Administering a large area requires much money. So much so that despite all the mineral wealth brought on stream, the company was not able to pay a dividend until after administration of Southern Rhodesia was turned over. Well speculative companies usually don’t pay. We know that the company succeeded in finding the minerals, but did it lead to great wealth? and whatever happened to it. So slip on your smoking jacket, fill your pipe, take your first sip of your adult beverage, and sit back in your most comfortable chair. Welcome to todays offering from The Philatelist.

The stamp shows the coat of arms of the British South Africa Company that had administered Rhodesia for 33 of the 50 years. Notice however the two native warriors, one from 1890 and one from 1940. Notice how different they look and think how much work was involved in getting between the two. No wonder the company only made money after offloading administrative tasks. Cecil Rhodes and his backers had a vision that would have required more minerals than even he could find.

Word and element pointing entries

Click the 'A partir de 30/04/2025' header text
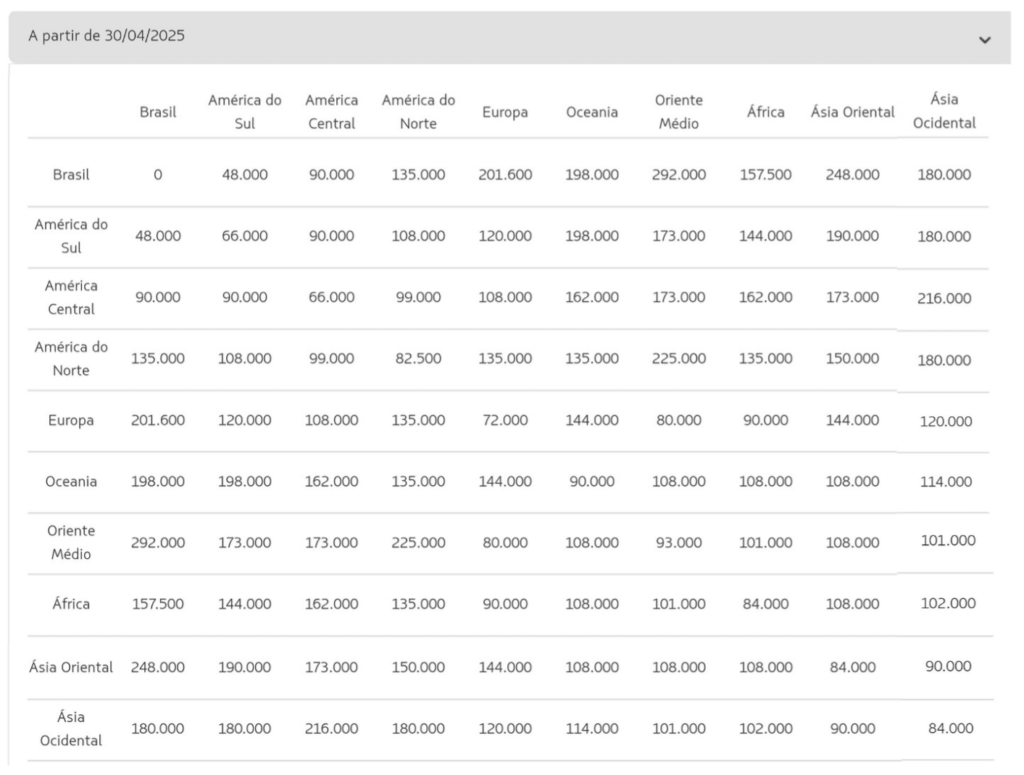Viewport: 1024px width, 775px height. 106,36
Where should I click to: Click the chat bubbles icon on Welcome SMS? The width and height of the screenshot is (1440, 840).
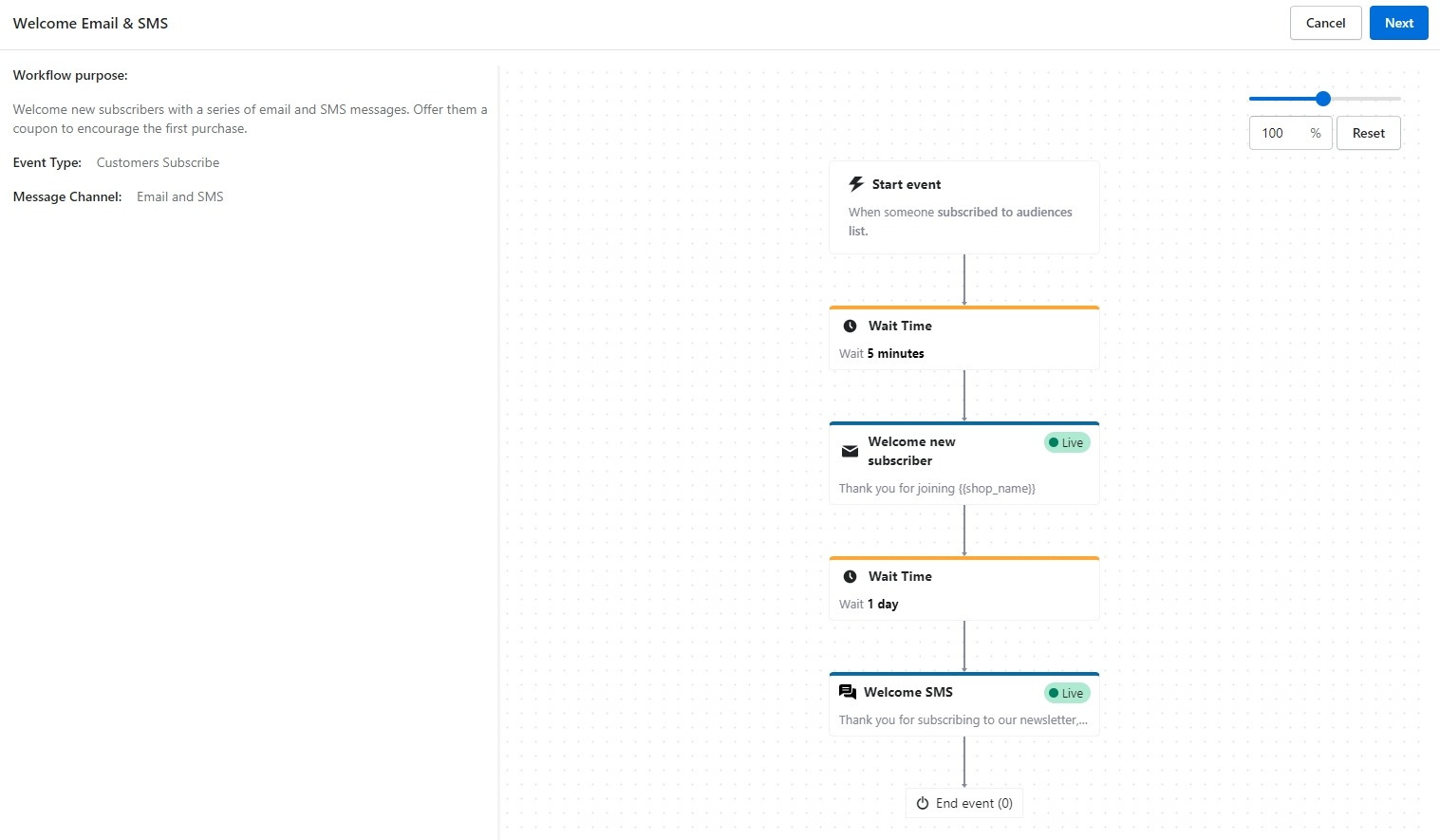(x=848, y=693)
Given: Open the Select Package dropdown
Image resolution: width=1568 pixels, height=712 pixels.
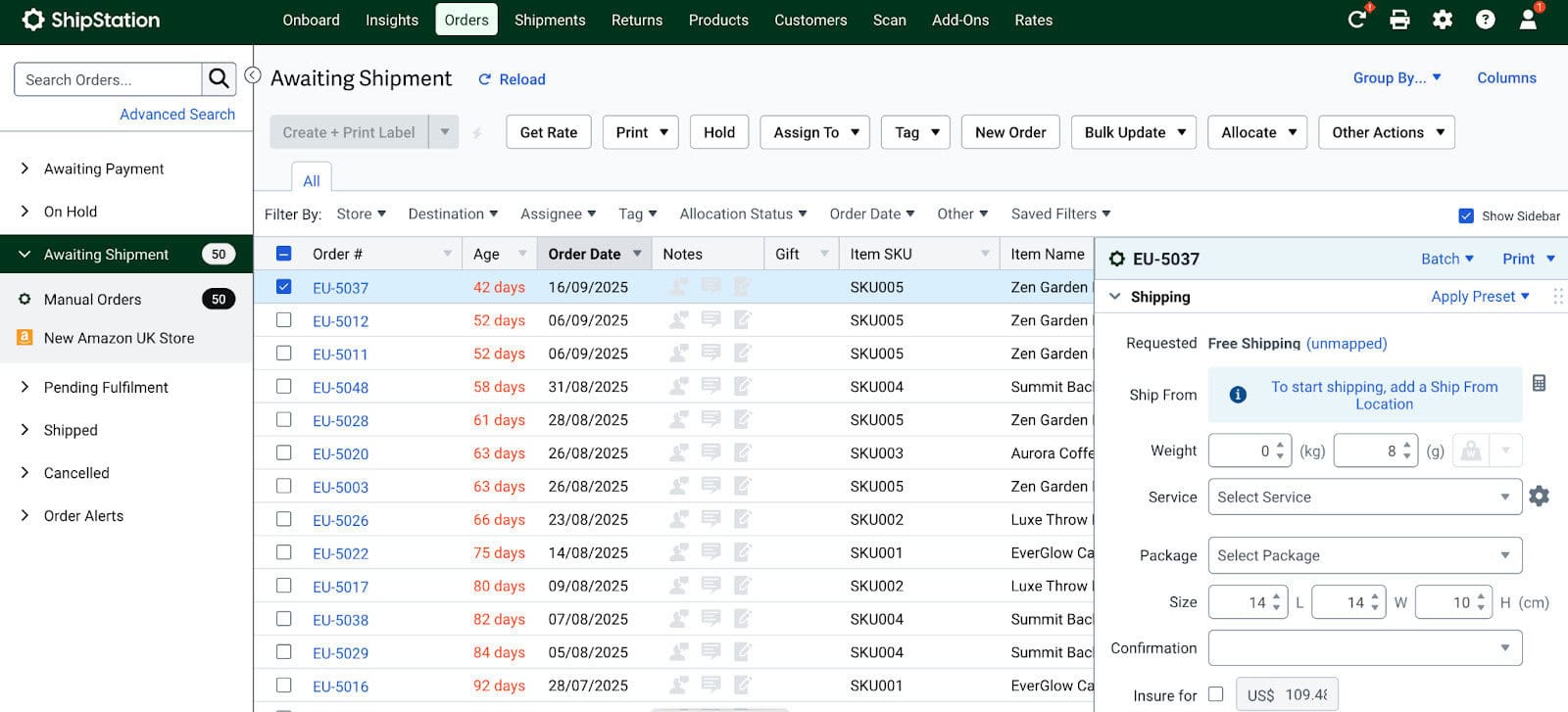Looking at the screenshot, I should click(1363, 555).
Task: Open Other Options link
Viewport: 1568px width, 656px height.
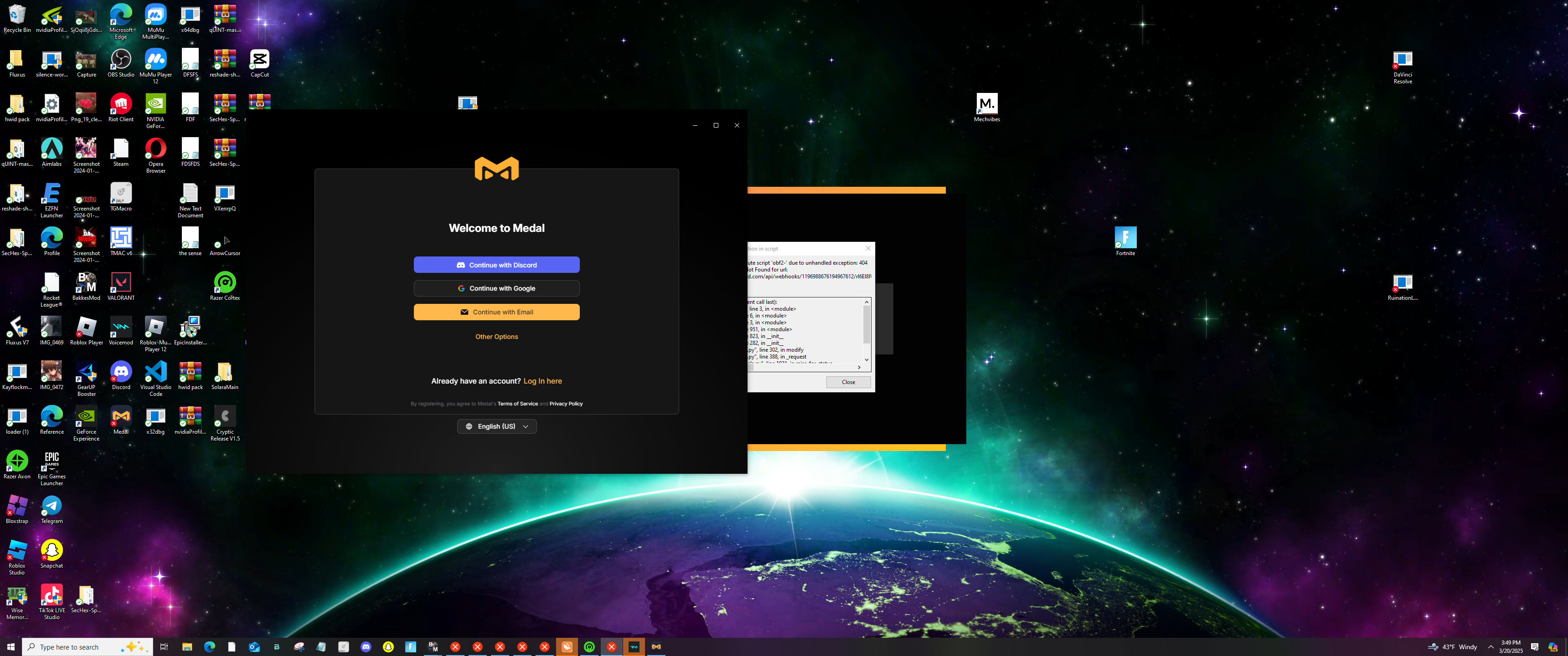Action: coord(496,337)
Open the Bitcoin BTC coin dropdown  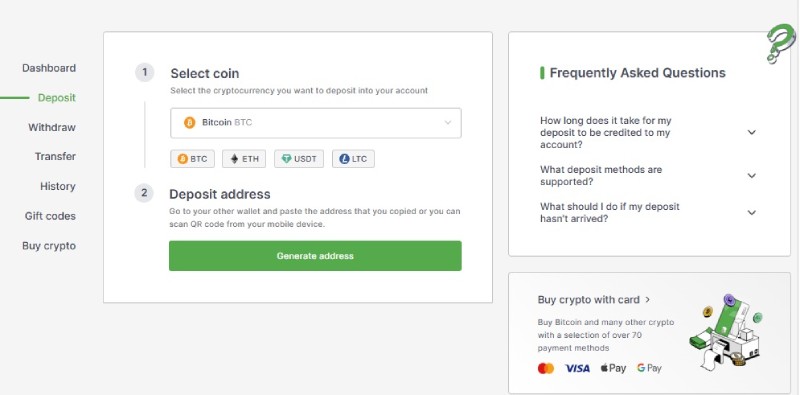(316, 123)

Written instruction.
Reproduce the part of the British South Africa Company text above, starting with "The stamp shows" and going on through "he could find.".

Output of the task.
The stamp shows the coat of arms of the British South Africa Company that had administered Rhodesia for 33 of the 50 years. Notice however the two native warriors, one from 1890 and one from 1940. Notice how different they look and think how much work was involved in getting between the two. No wonder the company only made money after offloading administrative tasks. Cecil Rhodes and his backers had a vision that would have required more minerals than even he could find.